Could every line of the data be printed exactly as it reads?

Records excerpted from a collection
▶

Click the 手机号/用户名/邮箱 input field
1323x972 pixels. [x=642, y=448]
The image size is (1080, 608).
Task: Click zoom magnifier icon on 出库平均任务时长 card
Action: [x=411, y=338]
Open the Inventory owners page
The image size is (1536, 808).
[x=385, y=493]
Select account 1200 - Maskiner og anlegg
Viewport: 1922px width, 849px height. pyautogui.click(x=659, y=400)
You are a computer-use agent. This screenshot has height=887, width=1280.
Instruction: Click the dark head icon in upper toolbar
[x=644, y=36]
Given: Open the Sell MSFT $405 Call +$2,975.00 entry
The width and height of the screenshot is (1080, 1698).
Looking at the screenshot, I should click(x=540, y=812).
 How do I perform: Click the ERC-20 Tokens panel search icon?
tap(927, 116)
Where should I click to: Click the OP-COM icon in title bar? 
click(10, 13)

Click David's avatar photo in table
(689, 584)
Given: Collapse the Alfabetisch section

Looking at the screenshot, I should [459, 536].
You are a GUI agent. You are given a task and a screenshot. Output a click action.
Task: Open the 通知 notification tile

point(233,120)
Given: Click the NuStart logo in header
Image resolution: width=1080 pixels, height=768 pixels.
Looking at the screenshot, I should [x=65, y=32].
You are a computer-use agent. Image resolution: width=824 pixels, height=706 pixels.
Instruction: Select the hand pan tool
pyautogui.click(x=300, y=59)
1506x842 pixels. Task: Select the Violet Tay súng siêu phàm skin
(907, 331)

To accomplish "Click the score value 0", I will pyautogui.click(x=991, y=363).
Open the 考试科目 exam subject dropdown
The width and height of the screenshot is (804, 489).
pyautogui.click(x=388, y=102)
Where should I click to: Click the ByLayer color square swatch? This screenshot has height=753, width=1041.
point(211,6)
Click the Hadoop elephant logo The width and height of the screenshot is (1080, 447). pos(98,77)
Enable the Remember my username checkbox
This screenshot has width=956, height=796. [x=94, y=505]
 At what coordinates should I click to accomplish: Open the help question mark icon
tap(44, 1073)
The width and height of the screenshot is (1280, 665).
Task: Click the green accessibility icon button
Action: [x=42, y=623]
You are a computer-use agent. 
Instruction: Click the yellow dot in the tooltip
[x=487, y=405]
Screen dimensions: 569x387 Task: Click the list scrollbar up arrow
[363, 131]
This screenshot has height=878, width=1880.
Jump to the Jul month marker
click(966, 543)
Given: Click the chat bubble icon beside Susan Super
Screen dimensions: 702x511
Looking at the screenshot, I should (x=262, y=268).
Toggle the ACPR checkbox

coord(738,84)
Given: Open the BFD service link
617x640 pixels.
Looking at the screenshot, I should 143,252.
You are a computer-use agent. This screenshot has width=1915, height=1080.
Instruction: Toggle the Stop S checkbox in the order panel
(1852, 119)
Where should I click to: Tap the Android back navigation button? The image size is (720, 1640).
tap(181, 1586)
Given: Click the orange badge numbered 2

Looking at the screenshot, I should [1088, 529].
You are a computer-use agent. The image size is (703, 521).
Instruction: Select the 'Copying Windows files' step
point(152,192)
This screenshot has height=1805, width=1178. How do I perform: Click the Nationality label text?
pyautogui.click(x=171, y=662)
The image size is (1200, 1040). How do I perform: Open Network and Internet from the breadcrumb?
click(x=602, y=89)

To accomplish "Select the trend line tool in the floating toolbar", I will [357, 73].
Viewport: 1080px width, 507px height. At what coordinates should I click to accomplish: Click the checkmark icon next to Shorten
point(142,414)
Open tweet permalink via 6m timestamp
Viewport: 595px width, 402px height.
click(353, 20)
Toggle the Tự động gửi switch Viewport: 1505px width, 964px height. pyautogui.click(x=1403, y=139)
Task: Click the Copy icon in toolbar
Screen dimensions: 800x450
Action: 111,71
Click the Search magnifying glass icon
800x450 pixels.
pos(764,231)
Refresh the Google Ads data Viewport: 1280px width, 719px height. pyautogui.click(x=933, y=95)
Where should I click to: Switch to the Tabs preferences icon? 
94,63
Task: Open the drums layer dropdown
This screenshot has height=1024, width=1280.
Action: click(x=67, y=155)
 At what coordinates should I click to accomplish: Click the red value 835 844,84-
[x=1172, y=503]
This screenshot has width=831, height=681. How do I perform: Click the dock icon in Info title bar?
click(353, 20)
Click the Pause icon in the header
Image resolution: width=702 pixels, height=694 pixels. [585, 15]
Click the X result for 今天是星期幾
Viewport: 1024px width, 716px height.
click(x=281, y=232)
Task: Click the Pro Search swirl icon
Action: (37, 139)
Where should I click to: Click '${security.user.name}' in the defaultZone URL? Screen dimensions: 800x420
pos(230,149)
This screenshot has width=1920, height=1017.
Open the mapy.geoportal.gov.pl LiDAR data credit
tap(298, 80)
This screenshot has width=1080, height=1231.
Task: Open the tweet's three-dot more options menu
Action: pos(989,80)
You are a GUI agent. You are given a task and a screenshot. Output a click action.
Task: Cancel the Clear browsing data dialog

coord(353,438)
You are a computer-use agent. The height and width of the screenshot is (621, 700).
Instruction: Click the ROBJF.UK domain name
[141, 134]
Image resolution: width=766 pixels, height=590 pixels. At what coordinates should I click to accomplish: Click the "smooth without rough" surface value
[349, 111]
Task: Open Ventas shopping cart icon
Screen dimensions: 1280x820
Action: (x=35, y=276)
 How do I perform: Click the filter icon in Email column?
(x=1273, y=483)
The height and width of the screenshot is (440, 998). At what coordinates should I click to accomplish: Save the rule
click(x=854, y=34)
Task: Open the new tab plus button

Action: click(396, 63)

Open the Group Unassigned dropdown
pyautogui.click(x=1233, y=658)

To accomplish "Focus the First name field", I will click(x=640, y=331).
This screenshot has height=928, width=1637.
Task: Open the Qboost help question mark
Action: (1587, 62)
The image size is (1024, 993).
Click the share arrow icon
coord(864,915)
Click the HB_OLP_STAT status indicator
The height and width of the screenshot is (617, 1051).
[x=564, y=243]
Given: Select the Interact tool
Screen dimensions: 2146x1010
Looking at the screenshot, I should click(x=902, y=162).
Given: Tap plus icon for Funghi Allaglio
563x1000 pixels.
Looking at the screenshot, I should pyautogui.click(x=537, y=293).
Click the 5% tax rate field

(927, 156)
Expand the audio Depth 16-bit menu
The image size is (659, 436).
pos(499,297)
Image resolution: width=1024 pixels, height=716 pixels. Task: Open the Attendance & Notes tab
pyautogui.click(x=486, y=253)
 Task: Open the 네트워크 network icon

◀

**ANSWER BOX**.
Click the 手机号/用户名/邮箱 input field
1323x972 pixels. [x=642, y=448]
The image size is (1080, 608).
Task: Click zoom magnifier icon on 出库平均任务时长 card
Action: [x=411, y=338]
Open the Inventory owners page
The image size is (1536, 808).
[x=385, y=493]
Select account 1200 - Maskiner og anlegg
Viewport: 1922px width, 849px height. pyautogui.click(x=659, y=400)
You are a computer-use agent. This screenshot has height=887, width=1280.
Instruction: Click the dark head icon in upper toolbar
[x=644, y=36]
Given: Open the Sell MSFT $405 Call +$2,975.00 entry
The width and height of the screenshot is (1080, 1698).
Looking at the screenshot, I should click(x=540, y=812).
 How do I perform: Click the ERC-20 Tokens panel search icon?
tap(927, 116)
Where should I click to: Click the OP-COM icon in title bar? 
click(10, 13)

Click David's avatar photo in table
(689, 584)
Given: Collapse the Alfabetisch section

Looking at the screenshot, I should [459, 536].
You are a GUI agent. You are given a task and a screenshot. Output a click action.
Task: Open the 通知 notification tile

point(233,120)
Given: Click the NuStart logo in header
Image resolution: width=1080 pixels, height=768 pixels.
Looking at the screenshot, I should [x=65, y=32].
You are a computer-use agent. Image resolution: width=824 pixels, height=706 pixels.
Instruction: Select the hand pan tool
pyautogui.click(x=300, y=59)
1506x842 pixels. Task: Select the Violet Tay súng siêu phàm skin
(907, 331)

To accomplish "Click the score value 0", I will pyautogui.click(x=991, y=363).
Open the 考试科目 exam subject dropdown
The width and height of the screenshot is (804, 489).
pyautogui.click(x=388, y=102)
Where should I click to: Click the ByLayer color square swatch? This screenshot has height=753, width=1041.
point(211,6)
Click the Hadoop elephant logo The width and height of the screenshot is (1080, 447). pos(98,77)
Enable the Remember my username checkbox
This screenshot has width=956, height=796. [x=94, y=505]
 At what coordinates should I click to accomplish: Open the help question mark icon
tap(44, 1073)
The width and height of the screenshot is (1280, 665).
Task: Click the green accessibility icon button
Action: [x=42, y=623]
You are a computer-use agent. 
Instruction: Click the yellow dot in the tooltip
[x=487, y=405]
Screen dimensions: 569x387 Task: Click the list scrollbar up arrow
[363, 131]
This screenshot has height=878, width=1880.
Jump to the Jul month marker
click(966, 543)
Given: Click the chat bubble icon beside Susan Super
Screen dimensions: 702x511
Looking at the screenshot, I should (x=262, y=268).
Toggle the ACPR checkbox

coord(738,84)
Given: Open the BFD service link
617x640 pixels.
Looking at the screenshot, I should 143,252.
You are a computer-use agent. This screenshot has width=1915, height=1080.
Instruction: Toggle the Stop S checkbox in the order panel
(1852, 119)
Where should I click to: Tap the Android back navigation button? The image size is (720, 1640).
tap(181, 1586)
Given: Click the orange badge numbered 2

Looking at the screenshot, I should [1088, 529].
You are a computer-use agent. The image size is (703, 521).
Instruction: Select the 'Copying Windows files' step
point(152,192)
This screenshot has height=1805, width=1178. How do I perform: Click the Nationality label text?
pyautogui.click(x=171, y=662)
The image size is (1200, 1040). How do I perform: Open Network and Internet from the breadcrumb?
click(x=602, y=89)

To accomplish "Select the trend line tool in the floating toolbar", I will [357, 73].
Viewport: 1080px width, 507px height. At what coordinates should I click to accomplish: Click the checkmark icon next to Shorten
point(142,414)
Open tweet permalink via 6m timestamp
Viewport: 595px width, 402px height.
click(353, 20)
Toggle the Tự động gửi switch Viewport: 1505px width, 964px height. pyautogui.click(x=1403, y=139)
Task: Click the Copy icon in toolbar
Screen dimensions: 800x450
Action: 111,71
Click the Search magnifying glass icon
800x450 pixels.
pos(764,231)
Refresh the Google Ads data Viewport: 1280px width, 719px height. pyautogui.click(x=933, y=95)
Where should I click to: Switch to the Tabs preferences icon? 
94,63
Task: Open the drums layer dropdown
This screenshot has height=1024, width=1280.
Action: click(x=67, y=155)
 At what coordinates should I click to accomplish: Click the red value 835 844,84-
[x=1172, y=503]
This screenshot has width=831, height=681. How do I perform: Click the dock icon in Info title bar?
click(353, 20)
Click the Pause icon in the header
Image resolution: width=702 pixels, height=694 pixels. [585, 15]
Click the X result for 今天是星期幾
Viewport: 1024px width, 716px height.
click(x=281, y=232)
Task: Click the Pro Search swirl icon
Action: (37, 139)
Where should I click to: Click '${security.user.name}' in the defaultZone URL? Screen dimensions: 800x420
pos(230,149)
This screenshot has width=1920, height=1017.
Open the mapy.geoportal.gov.pl LiDAR data credit
tap(298, 80)
This screenshot has width=1080, height=1231.
Task: Open the tweet's three-dot more options menu
Action: pos(989,80)
You are a GUI agent. You are given a task and a screenshot. Output a click action.
Task: Cancel the Clear browsing data dialog

coord(353,438)
You are a computer-use agent. The height and width of the screenshot is (621, 700).
Instruction: Click the ROBJF.UK domain name
[141, 134]
Image resolution: width=766 pixels, height=590 pixels. At what coordinates should I click to accomplish: Click the "smooth without rough" surface value
[349, 111]
Task: Open Ventas shopping cart icon
Screen dimensions: 1280x820
Action: (x=35, y=276)
 How do I perform: Click the filter icon in Email column?
(x=1273, y=483)
The height and width of the screenshot is (440, 998). At what coordinates should I click to accomplish: Save the rule
click(x=854, y=34)
Task: Open the new tab plus button

Action: click(396, 63)

Open the Group Unassigned dropdown
pyautogui.click(x=1233, y=658)

To accomplish "Focus the First name field", I will click(x=640, y=331).
This screenshot has height=928, width=1637.
Task: Open the Qboost help question mark
Action: (1587, 62)
The image size is (1024, 993).
Click the share arrow icon
coord(864,915)
Click the HB_OLP_STAT status indicator
The height and width of the screenshot is (617, 1051).
[x=564, y=243]
Given: Select the Interact tool
Screen dimensions: 2146x1010
Looking at the screenshot, I should click(x=902, y=162).
Given: Tap plus icon for Funghi Allaglio
563x1000 pixels.
Looking at the screenshot, I should pyautogui.click(x=537, y=293).
Click the 5% tax rate field

(927, 156)
Expand the audio Depth 16-bit menu
The image size is (659, 436).
pos(499,297)
Image resolution: width=1024 pixels, height=716 pixels. Task: Open the Attendance & Notes tab
pyautogui.click(x=486, y=253)
 Task: Open the 네트워크 network icon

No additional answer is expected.